This stage aims to optimize both the sampling policy $`\boldsymbol{\theta}`$ by estimating and amplifying the belief-poisoning effectiveness of each suffix, and the suffix library content $`\mathcal{S}`$ by refining weak suffix texts into a compact, high-impact set. To achieve these goals, we iteratively perform two operations: (1) Parameter-level update of Policy $`\boldsymbol{\theta}`$, and (2) Text-level refinement of suffixes $`\mathcal{S}`$.

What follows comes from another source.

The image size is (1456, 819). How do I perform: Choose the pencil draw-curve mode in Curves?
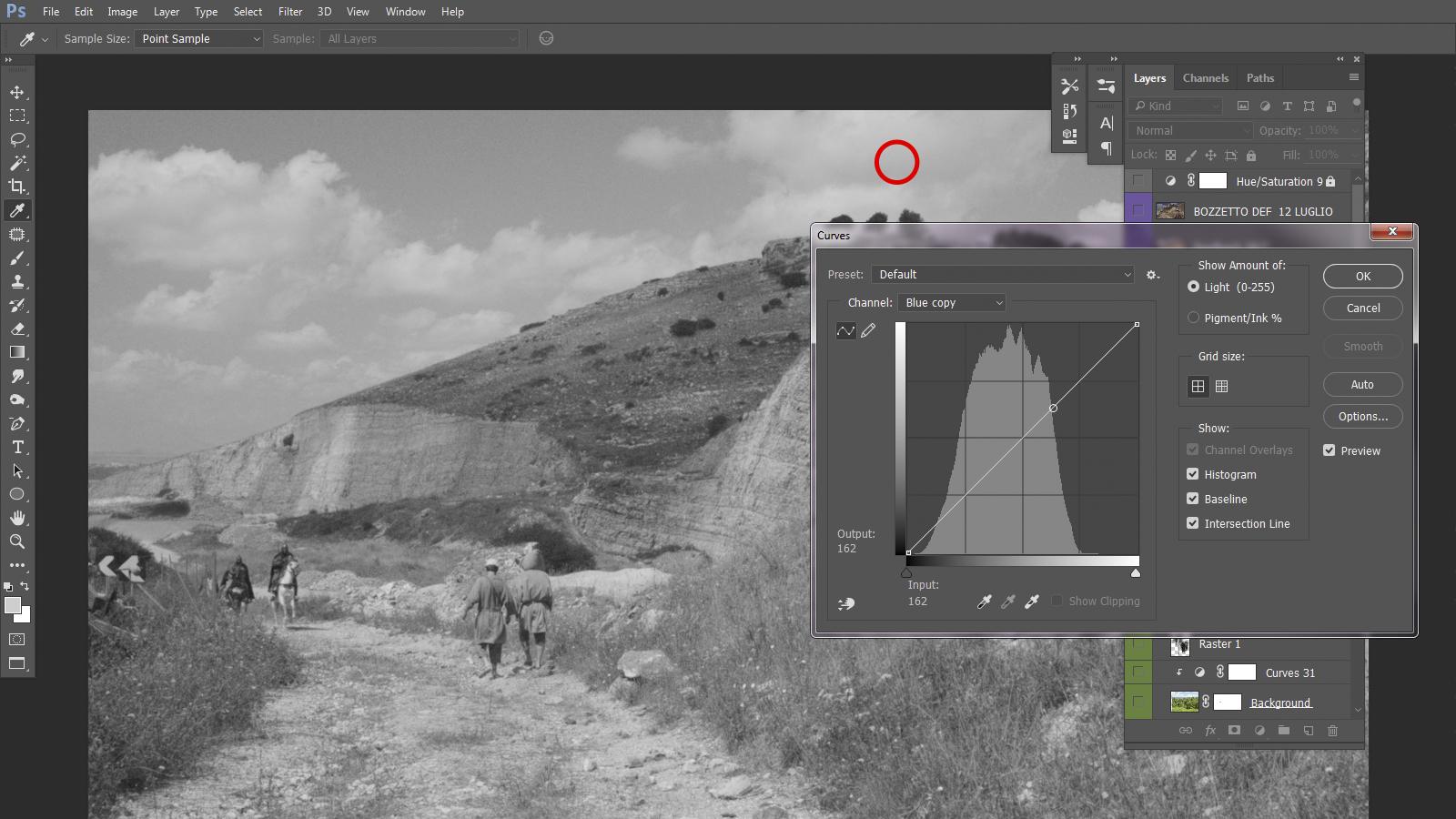click(x=868, y=330)
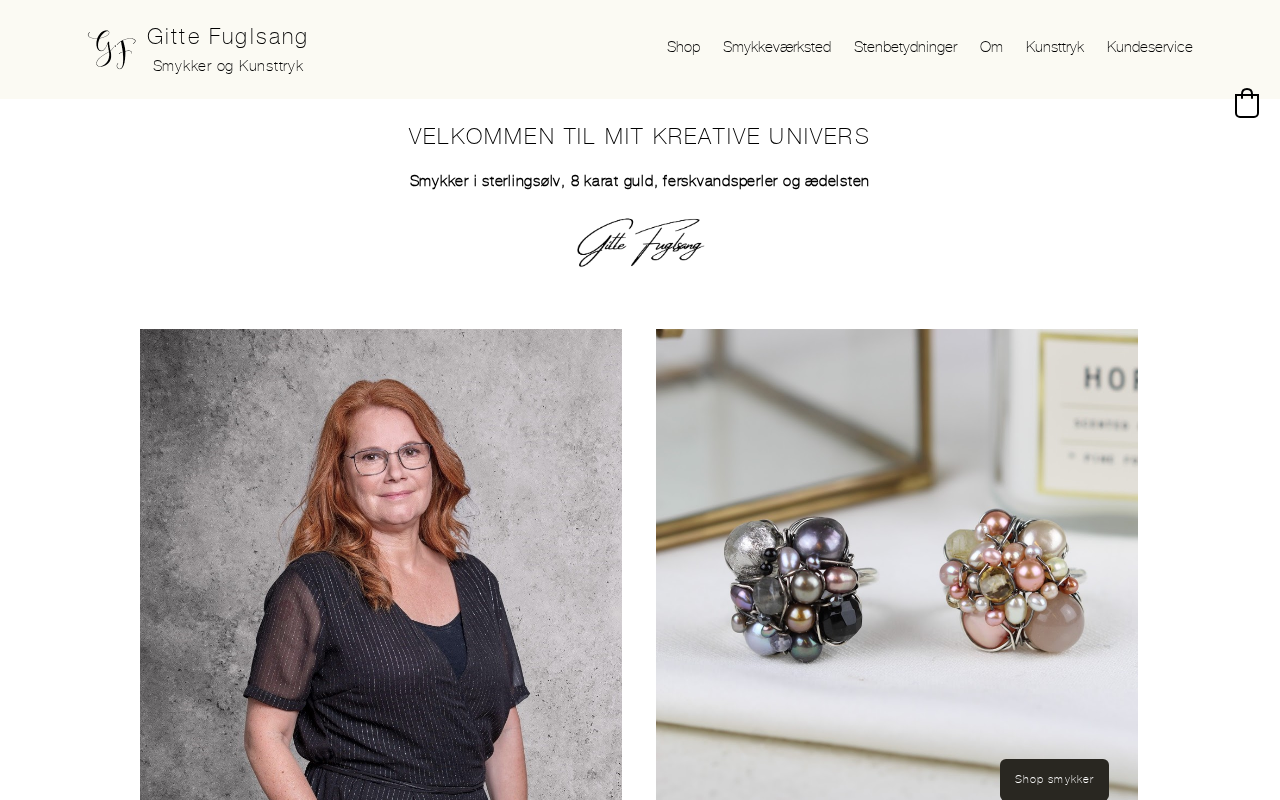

(1) Parameter-level update of policy $`\boldsymbol{\theta}`$. We evaluate the update of the sampling policy $`\boldsymbol{\theta}`$ in a group-relative manner. At each optimization iteration, we sample a group of $`M`$ suffix indices $`G=\{k_1,\dots,k_M\}`$ from the current policy $`\pi_{\boldsymbol{\theta}}`$:

\begin{equation}
k_i \sim \pi_{\boldsymbol{\theta}}(\cdot),\quad i=1,\dots,M,
\label{eq:sample_group}
\end{equation}

For each sampled suffix $`s_{k_i}`$, the agent runs a short interaction episode of $`T`$ trials. Let $`m^{(k_i)}_t`$ denote the reflection generated after the $`t`$-th trial when the episode is executed under $`s_{k_i}`$. Before the reflection is written into memory, BPA-MP appends the suffix and instead stores the poisoned reflection:

\begin{equation}
\tilde{m}^{(k_i)}_t \;=\; m^{(k_i)}_t \oplus s_{k_i},\quad t=1,\dots,T,
\label{eq:aug_reflection}
\end{equation}

where $`\oplus`$ denotes string concatenation. Repeating this procedure for all $`M`$ sampled suffixes in $`G`$ produces $`M`$ separate poisoned episodes, each yielding a trajectory $`\tilde{\mathcal{M}}^{(k_i)}=\{\tilde{m}^{(k_i)}_1,\dots,\tilde{m}^{(k_i)}_T\}`$. Evaluating all suffixes under the same episode length $`T`$ and the same probing protocol provides a controlled, within-iteration comparison of their belief-poisoning effectiveness.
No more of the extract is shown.